Em depoimento 26 de fevereiro de 2014: “O Perdigão mandou.”
Em depoimento no dia 3 de setembro passado: “ Quem montou a bomba foi o
Rosário, numa oficina dum primo dele, que parece que tem até hoje.”
Em email no dia 11 de junho de 2014: “A Carta Bomba era endereçada ao
Presidente do Conselho Federal da OAB, Eduardo Seabra Fagundes, por uma fatalidade
quem abriu a carta foi a senhora Lyda. Quem entregou a carta, o artefato, foi o agente
Guarany, Magno Cantarini Mota, que está vivo e reside em Campinho, próximo a
Jacarepaguá.
Posso ainda afirmar, que, na mesma ocasião, o mesmo grupo (Equipe secreta de
militares do Cel. Perdigão composta, pelo Sgt Rosário, Guarani e outros, foi
responsável pelo artefato que foi colocado no gabinete de um vereador, não lembro o
nome, e outra na Tribuna da Imprensa.

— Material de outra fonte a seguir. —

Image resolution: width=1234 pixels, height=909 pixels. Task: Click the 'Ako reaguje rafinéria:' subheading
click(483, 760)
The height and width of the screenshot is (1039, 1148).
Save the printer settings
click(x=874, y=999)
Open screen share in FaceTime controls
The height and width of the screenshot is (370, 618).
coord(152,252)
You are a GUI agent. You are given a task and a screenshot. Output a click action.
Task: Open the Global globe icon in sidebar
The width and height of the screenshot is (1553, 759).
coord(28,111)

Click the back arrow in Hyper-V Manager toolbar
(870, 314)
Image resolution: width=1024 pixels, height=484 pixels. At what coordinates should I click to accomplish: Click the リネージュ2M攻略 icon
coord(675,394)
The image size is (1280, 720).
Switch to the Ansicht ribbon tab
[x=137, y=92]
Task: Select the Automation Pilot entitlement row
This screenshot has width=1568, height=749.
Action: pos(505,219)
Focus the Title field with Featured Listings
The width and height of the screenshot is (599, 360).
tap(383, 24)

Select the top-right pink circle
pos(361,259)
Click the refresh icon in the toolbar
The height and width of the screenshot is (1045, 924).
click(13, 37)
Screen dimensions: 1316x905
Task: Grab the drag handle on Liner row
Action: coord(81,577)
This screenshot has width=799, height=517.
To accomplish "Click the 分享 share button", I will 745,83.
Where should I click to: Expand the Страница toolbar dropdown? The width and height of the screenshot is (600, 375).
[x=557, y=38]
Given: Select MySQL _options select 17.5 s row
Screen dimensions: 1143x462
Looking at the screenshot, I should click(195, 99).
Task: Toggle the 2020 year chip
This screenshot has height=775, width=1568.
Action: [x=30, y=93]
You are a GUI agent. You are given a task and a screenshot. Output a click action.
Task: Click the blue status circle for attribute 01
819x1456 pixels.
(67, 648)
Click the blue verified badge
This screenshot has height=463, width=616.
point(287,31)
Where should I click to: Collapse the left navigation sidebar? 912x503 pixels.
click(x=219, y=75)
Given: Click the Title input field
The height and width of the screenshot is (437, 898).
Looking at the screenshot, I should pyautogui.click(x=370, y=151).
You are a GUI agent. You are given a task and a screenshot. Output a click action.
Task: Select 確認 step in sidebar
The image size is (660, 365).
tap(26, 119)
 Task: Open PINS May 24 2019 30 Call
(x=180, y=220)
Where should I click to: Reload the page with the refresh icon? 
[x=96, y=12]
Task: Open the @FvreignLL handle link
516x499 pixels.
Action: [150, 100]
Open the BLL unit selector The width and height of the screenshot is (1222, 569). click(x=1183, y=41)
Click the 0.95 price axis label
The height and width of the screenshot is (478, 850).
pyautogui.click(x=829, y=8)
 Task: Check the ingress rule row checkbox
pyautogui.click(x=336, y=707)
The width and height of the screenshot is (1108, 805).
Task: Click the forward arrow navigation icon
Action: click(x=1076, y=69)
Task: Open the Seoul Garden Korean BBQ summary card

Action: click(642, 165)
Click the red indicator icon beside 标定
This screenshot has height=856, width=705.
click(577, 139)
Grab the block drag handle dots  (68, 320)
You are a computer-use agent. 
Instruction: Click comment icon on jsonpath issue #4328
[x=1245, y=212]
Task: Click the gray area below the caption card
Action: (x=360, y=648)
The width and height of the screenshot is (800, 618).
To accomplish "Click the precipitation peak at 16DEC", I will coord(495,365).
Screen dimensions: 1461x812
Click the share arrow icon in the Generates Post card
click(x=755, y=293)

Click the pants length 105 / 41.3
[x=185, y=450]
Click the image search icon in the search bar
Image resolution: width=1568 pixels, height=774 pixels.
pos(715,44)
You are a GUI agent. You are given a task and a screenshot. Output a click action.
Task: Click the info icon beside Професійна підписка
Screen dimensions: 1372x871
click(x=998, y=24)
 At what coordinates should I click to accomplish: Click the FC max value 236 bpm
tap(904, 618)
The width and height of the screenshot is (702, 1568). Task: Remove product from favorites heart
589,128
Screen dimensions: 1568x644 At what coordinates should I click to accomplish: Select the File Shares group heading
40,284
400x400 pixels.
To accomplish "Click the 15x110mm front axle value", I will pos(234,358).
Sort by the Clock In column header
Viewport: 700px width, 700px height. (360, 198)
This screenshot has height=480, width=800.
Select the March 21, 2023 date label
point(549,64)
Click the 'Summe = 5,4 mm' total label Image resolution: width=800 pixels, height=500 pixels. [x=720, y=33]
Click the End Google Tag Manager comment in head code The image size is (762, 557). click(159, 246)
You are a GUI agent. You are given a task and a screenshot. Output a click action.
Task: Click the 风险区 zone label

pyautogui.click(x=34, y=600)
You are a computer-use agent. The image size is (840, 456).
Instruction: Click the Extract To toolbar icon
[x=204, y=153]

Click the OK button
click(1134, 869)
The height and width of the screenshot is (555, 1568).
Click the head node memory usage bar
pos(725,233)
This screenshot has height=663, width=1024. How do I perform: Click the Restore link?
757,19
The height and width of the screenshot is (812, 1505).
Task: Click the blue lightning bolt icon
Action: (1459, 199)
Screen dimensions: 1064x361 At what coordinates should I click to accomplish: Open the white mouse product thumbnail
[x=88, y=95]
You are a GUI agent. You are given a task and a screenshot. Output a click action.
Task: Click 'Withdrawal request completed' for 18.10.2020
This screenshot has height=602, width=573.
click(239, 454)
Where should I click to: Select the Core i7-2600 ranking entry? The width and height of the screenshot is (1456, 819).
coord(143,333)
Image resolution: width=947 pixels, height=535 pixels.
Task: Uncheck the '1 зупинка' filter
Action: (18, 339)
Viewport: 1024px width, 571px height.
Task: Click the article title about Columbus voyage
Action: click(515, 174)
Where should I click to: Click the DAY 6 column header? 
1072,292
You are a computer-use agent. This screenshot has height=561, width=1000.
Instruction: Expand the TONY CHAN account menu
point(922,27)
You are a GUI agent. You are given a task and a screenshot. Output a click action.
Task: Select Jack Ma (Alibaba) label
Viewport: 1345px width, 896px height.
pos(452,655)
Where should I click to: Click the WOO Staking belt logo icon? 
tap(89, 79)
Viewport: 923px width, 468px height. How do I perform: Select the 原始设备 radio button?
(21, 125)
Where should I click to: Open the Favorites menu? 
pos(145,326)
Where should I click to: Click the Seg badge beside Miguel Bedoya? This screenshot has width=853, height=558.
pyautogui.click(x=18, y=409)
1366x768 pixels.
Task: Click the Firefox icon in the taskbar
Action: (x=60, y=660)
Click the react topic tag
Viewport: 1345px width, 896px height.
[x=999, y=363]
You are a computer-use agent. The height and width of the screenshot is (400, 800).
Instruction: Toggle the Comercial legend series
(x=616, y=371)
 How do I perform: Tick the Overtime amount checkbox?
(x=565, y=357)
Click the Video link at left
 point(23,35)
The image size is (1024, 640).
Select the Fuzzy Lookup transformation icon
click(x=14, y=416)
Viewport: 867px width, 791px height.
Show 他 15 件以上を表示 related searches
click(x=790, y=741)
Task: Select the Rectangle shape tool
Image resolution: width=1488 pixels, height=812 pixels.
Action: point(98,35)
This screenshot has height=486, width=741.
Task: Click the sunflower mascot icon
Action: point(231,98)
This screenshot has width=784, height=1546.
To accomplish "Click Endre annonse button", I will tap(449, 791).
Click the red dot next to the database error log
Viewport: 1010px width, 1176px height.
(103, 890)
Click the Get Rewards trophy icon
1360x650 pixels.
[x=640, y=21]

A motivação, o combate intensivo que a OAB
fazia para que fossem apontados os responsáveis pelos desaparecimentos e torturas”.
A quarta testemunha ouvida Emanuel Matos Pontes (Manolo), ex-militar do
Exército, cedido ao DOPS para missões do CIE. Apresentou-se como amigo, quase
irmão, do agente Guarany. Sua declaração para a pesquisadora Denise Assis, da CEV
Rio, é a seguinte: “Vocês deveriam procurar o Guarani. Estive agora hospedado na casa
dele e ele está bastante fragilizado. Este é o momento de procurá-lo. Quando estivemos
juntos senti que ele quer falar. Ele ficou rodeando o assunto, mas eu não quis
aprofundar. Estava hospedado na casa dele e ele poderia ficar aborrecido. Sinto que
agora, que ele passou por este período da doença, está fragilizado, ele repensou bastante
a vida. Senti que essas coisas desta época estão incomodando e ele quer falar, mas para
mim é difícil. Com jeito, vocês indo lá, ele acaba contando. Foi ele quem levou aquela
bomba da OAB e ele não pode continuar negando isto. O Rosário fez a bomba, mas foi
ele quem levou.”
Diante de tais fatos, a Comissão da Verdade do Rio considerou identificados os
autores do crime do ponto de vista factual, conforme a praxe das Comissões de Verdade. Identificou também a cadeia de comando da época, relacionada ao fato.